The marriage was as sweet and solemn as a kind-hearted bishop could make it, and all the ladies looked particularly well. The veil from London, - with the orange wreath, also metropolitan, - was perfect, and as for the dress, I doubt whether any woman would have known it to be provincial. Everett looked the rising baronet, every inch of him, and the old barrister smiled and seemed, at least, to be well pleased. Then came the breakfast, and the speech-making, in which Arthur Fletcher shone triumphantly. It was a very nice wedding, and Mary Wharton, - as she had been and still was, - felt herself for a moment to be a heroine. But, through it all, there was present to the hearts of most of them a feeling that much more was to be effected, if possible, than this simple and cosy marriage, and that the fate of Mary Wharton was hardly so important to them as that of Emily Lopez.
When the carriage and four was gone there came upon the household the difficulty usual on such occasions of getting through the rest of the day. The bridesmaids retired and repacked their splendours so that they might come out fresh for other second-rate needs, and with the bridesmaids went the widow. Arthur Fletcher remained at Wharton with all the other Fletchers for the night, and was prepared to renew his suit on that very day, if an opportunity were given him; but Emily did not again show herself till a few minutes before dinner, and then she came down with all the appurtenances of mourning which she usually wore. The grey silk had been put on for the marriage ceremony and for that only. "You should have kept your dress at any rate for the day," said Mrs. Fletcher.

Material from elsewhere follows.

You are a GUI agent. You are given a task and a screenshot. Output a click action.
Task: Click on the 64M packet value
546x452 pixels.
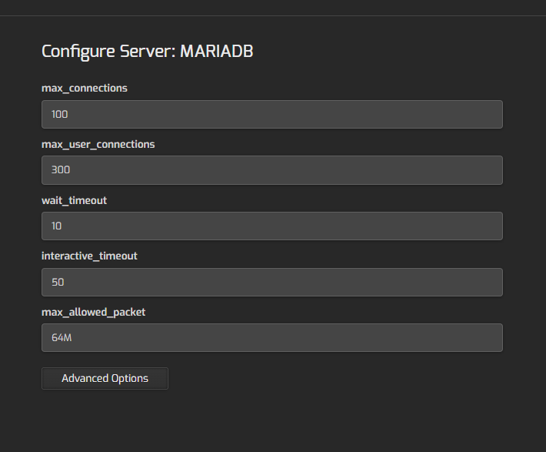pos(62,337)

She replied that she had changed it for Everett, and that as Everett was gone there was no further need for her to wear clothes unfitted to her position. Arthur would have cared very little for the clothes could he have had his way with the woman who wore them, - could he have had his way even so far as to have found himself alone with her for half-an-hour. But no such chance was his. She retreated from the party early, and did not show herself on the following morning till after he had started for Longbarns.
All the Fletchers went back, - not, however, with any intention on the part of Arthur to abandon his immediate attempt. The distance between the houses was not so great but that he could drive himself over at any time. "I shall go now," he said to Mr. Wharton, "because I have promised John to fish with him to-morrow, but I shall come over on Monday or Tuesday, and stay till I go back to town. I hope she will at any rate let me speak to her." The father said he would do his best, but that that obstinate resumption of her weeds on her brother's very wedding day had nearly broken his heart.

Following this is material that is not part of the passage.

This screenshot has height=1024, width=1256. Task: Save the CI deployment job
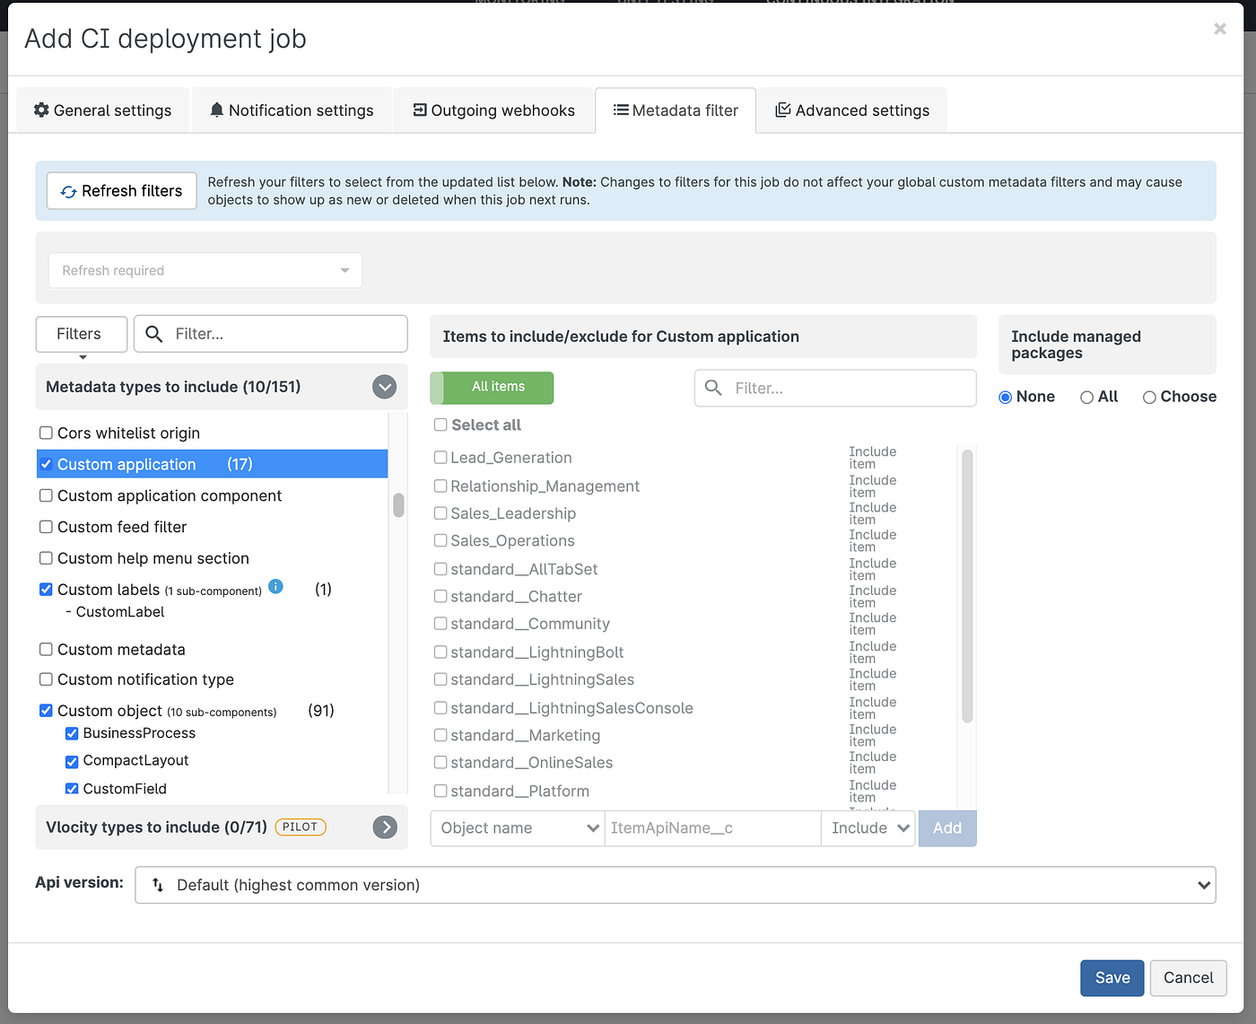point(1112,977)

When the Fletchers were back at Longbarns, the two ladies were very severe on her. "It was downright obstinacy," said the squire's wife, "and it almost makes me think it would serve her right to leave her as she is."
"It's pride," said the old lady. "She won't give way. I said ever so much to her, - but it's no use. I feel it the more because we have all gone so much out of the way to be good to her after she had made such a fool of herself. If it goes on much longer, I shall never forgive her again."
"You'll have to forgive her, mother," said her eldest son, "let her sins be what they may, - or else you'll have to quarrel with Arthur."
"I do think it's very hard," said the old lady, taking herself out of the room. And it was hard. The offence in the first instance had been very great, and the forgiveness very difficult. But Mrs. Fletcher had lived long enough to know that when sons are thoroughly respectable a widowed mother has to do their bidding.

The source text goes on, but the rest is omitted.